Give back every entry, exactly as written.

>>>>>

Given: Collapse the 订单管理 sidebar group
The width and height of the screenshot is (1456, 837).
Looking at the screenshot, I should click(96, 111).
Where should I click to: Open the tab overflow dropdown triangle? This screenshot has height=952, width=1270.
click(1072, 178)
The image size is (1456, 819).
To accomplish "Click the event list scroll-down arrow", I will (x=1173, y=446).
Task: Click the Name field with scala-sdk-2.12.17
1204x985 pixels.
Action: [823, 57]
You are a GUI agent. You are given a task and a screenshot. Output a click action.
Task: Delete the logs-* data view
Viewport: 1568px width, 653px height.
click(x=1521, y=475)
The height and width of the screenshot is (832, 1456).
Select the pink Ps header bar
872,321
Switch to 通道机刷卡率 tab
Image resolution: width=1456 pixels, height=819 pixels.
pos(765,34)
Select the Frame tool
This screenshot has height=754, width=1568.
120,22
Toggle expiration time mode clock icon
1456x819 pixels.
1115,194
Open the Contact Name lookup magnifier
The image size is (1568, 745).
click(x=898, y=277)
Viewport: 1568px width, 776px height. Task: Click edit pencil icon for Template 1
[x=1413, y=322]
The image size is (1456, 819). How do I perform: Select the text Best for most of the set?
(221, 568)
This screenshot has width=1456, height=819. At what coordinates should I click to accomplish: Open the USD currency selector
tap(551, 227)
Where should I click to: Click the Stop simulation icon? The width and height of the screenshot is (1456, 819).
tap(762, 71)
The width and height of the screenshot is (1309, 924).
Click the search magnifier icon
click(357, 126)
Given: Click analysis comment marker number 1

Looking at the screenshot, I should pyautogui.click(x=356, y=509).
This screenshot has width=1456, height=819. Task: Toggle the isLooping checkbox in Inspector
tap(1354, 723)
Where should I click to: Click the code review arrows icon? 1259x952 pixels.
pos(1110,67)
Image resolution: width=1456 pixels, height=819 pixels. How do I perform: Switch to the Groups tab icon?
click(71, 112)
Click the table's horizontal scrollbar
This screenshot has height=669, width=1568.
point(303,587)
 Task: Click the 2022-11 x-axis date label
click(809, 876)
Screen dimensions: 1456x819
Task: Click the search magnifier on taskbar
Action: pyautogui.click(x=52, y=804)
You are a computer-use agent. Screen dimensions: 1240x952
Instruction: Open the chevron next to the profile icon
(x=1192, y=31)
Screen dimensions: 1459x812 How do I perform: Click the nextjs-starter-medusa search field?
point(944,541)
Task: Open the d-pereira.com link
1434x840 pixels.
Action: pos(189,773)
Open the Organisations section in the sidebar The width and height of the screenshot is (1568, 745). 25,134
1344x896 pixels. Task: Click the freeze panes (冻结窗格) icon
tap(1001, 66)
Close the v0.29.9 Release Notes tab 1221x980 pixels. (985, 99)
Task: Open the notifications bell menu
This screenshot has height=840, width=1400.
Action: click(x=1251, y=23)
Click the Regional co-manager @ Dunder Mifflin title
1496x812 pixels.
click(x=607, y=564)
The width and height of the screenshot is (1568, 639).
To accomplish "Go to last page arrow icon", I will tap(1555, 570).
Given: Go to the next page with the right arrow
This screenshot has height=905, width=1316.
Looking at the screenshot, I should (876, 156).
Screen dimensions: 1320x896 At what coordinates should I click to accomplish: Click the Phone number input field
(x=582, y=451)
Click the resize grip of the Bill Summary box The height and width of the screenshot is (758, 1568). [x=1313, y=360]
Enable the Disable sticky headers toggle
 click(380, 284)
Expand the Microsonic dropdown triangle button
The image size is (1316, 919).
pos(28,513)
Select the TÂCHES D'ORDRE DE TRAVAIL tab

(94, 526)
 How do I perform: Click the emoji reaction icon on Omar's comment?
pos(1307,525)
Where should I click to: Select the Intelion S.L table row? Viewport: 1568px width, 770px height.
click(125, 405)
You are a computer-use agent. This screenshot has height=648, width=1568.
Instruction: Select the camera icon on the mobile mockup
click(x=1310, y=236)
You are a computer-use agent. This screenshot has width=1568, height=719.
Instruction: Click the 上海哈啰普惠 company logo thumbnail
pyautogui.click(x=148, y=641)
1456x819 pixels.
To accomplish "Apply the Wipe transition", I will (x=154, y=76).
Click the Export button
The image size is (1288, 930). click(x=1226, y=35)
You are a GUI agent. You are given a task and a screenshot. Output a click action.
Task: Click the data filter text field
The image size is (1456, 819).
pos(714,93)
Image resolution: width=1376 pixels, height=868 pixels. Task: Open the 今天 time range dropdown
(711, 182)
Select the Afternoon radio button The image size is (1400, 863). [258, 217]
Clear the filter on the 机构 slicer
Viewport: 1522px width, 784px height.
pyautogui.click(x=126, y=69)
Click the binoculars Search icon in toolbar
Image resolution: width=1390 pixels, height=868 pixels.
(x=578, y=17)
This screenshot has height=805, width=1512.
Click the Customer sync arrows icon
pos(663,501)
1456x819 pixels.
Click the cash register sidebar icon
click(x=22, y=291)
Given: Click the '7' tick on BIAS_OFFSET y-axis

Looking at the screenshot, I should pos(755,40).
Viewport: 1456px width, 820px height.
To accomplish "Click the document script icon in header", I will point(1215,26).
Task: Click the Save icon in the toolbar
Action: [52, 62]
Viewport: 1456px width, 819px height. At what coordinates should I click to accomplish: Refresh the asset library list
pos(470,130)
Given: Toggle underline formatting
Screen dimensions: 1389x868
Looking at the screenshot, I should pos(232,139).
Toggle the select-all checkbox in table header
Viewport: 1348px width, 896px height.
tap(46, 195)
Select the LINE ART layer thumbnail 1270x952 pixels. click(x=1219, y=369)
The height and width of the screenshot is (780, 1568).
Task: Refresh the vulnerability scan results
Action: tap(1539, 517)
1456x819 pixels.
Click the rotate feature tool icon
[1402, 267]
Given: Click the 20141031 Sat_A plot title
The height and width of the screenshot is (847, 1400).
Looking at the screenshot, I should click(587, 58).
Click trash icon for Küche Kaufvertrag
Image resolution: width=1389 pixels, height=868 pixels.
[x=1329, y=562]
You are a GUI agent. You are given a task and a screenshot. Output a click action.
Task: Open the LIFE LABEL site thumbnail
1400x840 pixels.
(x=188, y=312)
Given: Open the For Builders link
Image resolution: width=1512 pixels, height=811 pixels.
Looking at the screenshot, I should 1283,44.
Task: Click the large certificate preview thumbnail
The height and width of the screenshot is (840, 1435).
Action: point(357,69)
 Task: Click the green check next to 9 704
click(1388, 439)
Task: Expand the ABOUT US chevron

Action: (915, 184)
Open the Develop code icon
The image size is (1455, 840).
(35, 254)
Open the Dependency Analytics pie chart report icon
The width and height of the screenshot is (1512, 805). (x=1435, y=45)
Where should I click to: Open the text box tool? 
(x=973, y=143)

<<<<<

**Your solution**
Given: Collapse the 订单管理 sidebar group
The width and height of the screenshot is (1456, 837).
Looking at the screenshot, I should click(96, 111).
Where should I click to: Open the tab overflow dropdown triangle? This screenshot has height=952, width=1270.
click(1072, 178)
The image size is (1456, 819).
To accomplish "Click the event list scroll-down arrow", I will (x=1173, y=446).
Task: Click the Name field with scala-sdk-2.12.17
1204x985 pixels.
Action: [823, 57]
You are a GUI agent. You are given a task and a screenshot. Output a click action.
Task: Delete the logs-* data view
Viewport: 1568px width, 653px height.
click(x=1521, y=475)
The height and width of the screenshot is (832, 1456).
Select the pink Ps header bar
872,321
Switch to 通道机刷卡率 tab
Image resolution: width=1456 pixels, height=819 pixels.
pos(765,34)
Select the Frame tool
This screenshot has height=754, width=1568.
120,22
Toggle expiration time mode clock icon
1456x819 pixels.
1115,194
Open the Contact Name lookup magnifier
The image size is (1568, 745).
click(x=898, y=277)
Viewport: 1568px width, 776px height. Task: Click edit pencil icon for Template 1
[x=1413, y=322]
The image size is (1456, 819). How do I perform: Select the text Best for most of the set?
(221, 568)
This screenshot has width=1456, height=819. At what coordinates should I click to accomplish: Open the USD currency selector
tap(551, 227)
Where should I click to: Click the Stop simulation icon? The width and height of the screenshot is (1456, 819).
tap(762, 71)
The width and height of the screenshot is (1309, 924).
Click the search magnifier icon
click(357, 126)
Given: Click analysis comment marker number 1

Looking at the screenshot, I should pyautogui.click(x=356, y=509).
This screenshot has width=1456, height=819. Task: Toggle the isLooping checkbox in Inspector
tap(1354, 723)
Where should I click to: Click the code review arrows icon? 1259x952 pixels.
pos(1110,67)
Image resolution: width=1456 pixels, height=819 pixels. How do I perform: Switch to the Groups tab icon?
click(71, 112)
Click the table's horizontal scrollbar
This screenshot has height=669, width=1568.
point(303,587)
 Task: Click the 2022-11 x-axis date label
click(809, 876)
Screen dimensions: 1456x819
Task: Click the search magnifier on taskbar
Action: pyautogui.click(x=52, y=804)
You are a computer-use agent. Screen dimensions: 1240x952
Instruction: Open the chevron next to the profile icon
(x=1192, y=31)
Screen dimensions: 1459x812 How do I perform: Click the nextjs-starter-medusa search field?
point(944,541)
Task: Open the d-pereira.com link
1434x840 pixels.
Action: pos(189,773)
Open the Organisations section in the sidebar The width and height of the screenshot is (1568, 745). 25,134
1344x896 pixels. Task: Click the freeze panes (冻结窗格) icon
tap(1001, 66)
Close the v0.29.9 Release Notes tab 1221x980 pixels. (985, 99)
Task: Open the notifications bell menu
This screenshot has height=840, width=1400.
Action: click(x=1251, y=23)
Click the Regional co-manager @ Dunder Mifflin title
1496x812 pixels.
click(x=607, y=564)
The width and height of the screenshot is (1568, 639).
To accomplish "Go to last page arrow icon", I will tap(1555, 570).
Given: Go to the next page with the right arrow
This screenshot has height=905, width=1316.
Looking at the screenshot, I should (876, 156).
Screen dimensions: 1320x896 At what coordinates should I click to accomplish: Click the Phone number input field
(x=582, y=451)
Click the resize grip of the Bill Summary box The height and width of the screenshot is (758, 1568). [x=1313, y=360]
Enable the Disable sticky headers toggle
 click(380, 284)
Expand the Microsonic dropdown triangle button
The image size is (1316, 919).
pos(28,513)
Select the TÂCHES D'ORDRE DE TRAVAIL tab

(94, 526)
 How do I perform: Click the emoji reaction icon on Omar's comment?
pos(1307,525)
Where should I click to: Select the Intelion S.L table row? Viewport: 1568px width, 770px height.
click(125, 405)
You are a computer-use agent. This screenshot has height=648, width=1568.
Instruction: Select the camera icon on the mobile mockup
click(x=1310, y=236)
You are a computer-use agent. This screenshot has width=1568, height=719.
Instruction: Click the 上海哈啰普惠 company logo thumbnail
pyautogui.click(x=148, y=641)
1456x819 pixels.
To accomplish "Apply the Wipe transition", I will (x=154, y=76).
Click the Export button
The image size is (1288, 930). click(x=1226, y=35)
You are a GUI agent. You are given a task and a screenshot. Output a click action.
Task: Click the data filter text field
The image size is (1456, 819).
pos(714,93)
Image resolution: width=1376 pixels, height=868 pixels. Task: Open the 今天 time range dropdown
(711, 182)
Select the Afternoon radio button The image size is (1400, 863). [258, 217]
Clear the filter on the 机构 slicer
Viewport: 1522px width, 784px height.
pyautogui.click(x=126, y=69)
Click the binoculars Search icon in toolbar
Image resolution: width=1390 pixels, height=868 pixels.
(x=578, y=17)
This screenshot has height=805, width=1512.
Click the Customer sync arrows icon
pos(663,501)
1456x819 pixels.
Click the cash register sidebar icon
click(x=22, y=291)
Given: Click the '7' tick on BIAS_OFFSET y-axis

Looking at the screenshot, I should pos(755,40).
Viewport: 1456px width, 820px height.
To accomplish "Click the document script icon in header", I will point(1215,26).
Task: Click the Save icon in the toolbar
Action: [52, 62]
Viewport: 1456px width, 819px height. At what coordinates should I click to accomplish: Refresh the asset library list
pos(470,130)
Given: Toggle underline formatting
Screen dimensions: 1389x868
Looking at the screenshot, I should pos(232,139).
Toggle the select-all checkbox in table header
Viewport: 1348px width, 896px height.
tap(46, 195)
Select the LINE ART layer thumbnail 1270x952 pixels. click(x=1219, y=369)
The height and width of the screenshot is (780, 1568).
Task: Refresh the vulnerability scan results
Action: tap(1539, 517)
1456x819 pixels.
Click the rotate feature tool icon
[1402, 267]
Given: Click the 20141031 Sat_A plot title
The height and width of the screenshot is (847, 1400).
Looking at the screenshot, I should click(587, 58).
Click trash icon for Küche Kaufvertrag
Image resolution: width=1389 pixels, height=868 pixels.
[x=1329, y=562]
You are a GUI agent. You are given a task and a screenshot. Output a click action.
Task: Open the LIFE LABEL site thumbnail
1400x840 pixels.
(x=188, y=312)
Given: Open the For Builders link
Image resolution: width=1512 pixels, height=811 pixels.
Looking at the screenshot, I should 1283,44.
Task: Click the large certificate preview thumbnail
The height and width of the screenshot is (840, 1435).
Action: point(357,69)
 Task: Click the green check next to 9 704
click(1388, 439)
Task: Expand the ABOUT US chevron

Action: (915, 184)
Open the Develop code icon
The image size is (1455, 840).
(35, 254)
Open the Dependency Analytics pie chart report icon
The width and height of the screenshot is (1512, 805). (x=1435, y=45)
Where should I click to: Open the text box tool? 
(x=973, y=143)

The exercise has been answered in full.